HAY UNA MENTIRA QUE ME HA CONVENCIDO PARA SIEMPRE Y ES QUE ESCRIBIR SIRVE DE ALGO

Ardidos

Soy feliz en la montaña. Con la soledad y el perro. Con una canción desgajada olvidándose de todo lo que hicimos utilizando las palabras y los hechos.
Desde que bajé casi hasta cero, la pastilla antipsicótica, vuelvo a tener más sensibilidad con lo abstracto, más intensidad, más visiones, más sangre en mi corazón, y más capacidad para decir lo que pienso, aunque sea inapropiado y anti-asertivo.
Esas putas drogas psiquiatras, te quitan la vehemencia.
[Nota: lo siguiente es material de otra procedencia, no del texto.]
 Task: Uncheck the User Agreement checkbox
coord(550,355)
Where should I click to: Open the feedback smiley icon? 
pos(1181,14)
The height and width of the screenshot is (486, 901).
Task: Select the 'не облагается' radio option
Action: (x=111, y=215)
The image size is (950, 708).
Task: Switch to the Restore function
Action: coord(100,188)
Te vuelven pacifista desde el renglón del fracaso.. porque sientes mucho menos, la rabia, pero sientes también mucho menos, el amor, y menos el dolor, y menos el espanto, y menos el éxtasis, y menos la vida y la muerte. 
En abril la quitaré del todo. Y si me vuelvo loca, será por imperativo legal y cósmico.
No he ganado nada en estos años de cordura. Vivo en el exilio. Vivo enfrascada en poemas y mundos inexistentes. Vivo sin la tierra, sin el tiempo. Todos los días son carnaval y hechizo de ceniza. Todos los días hago absolutamente nada con los hechos ni con el materialismo. Lo más bonito que hago, es querer y cuidar al perro, escribo, me embriago con canciones, me desespero del absurdo y del vacío, me resucito del absurdo y del vacío. Si veo una polilla, viajo hasta Mercurio y vuelvo pobre y desarmada.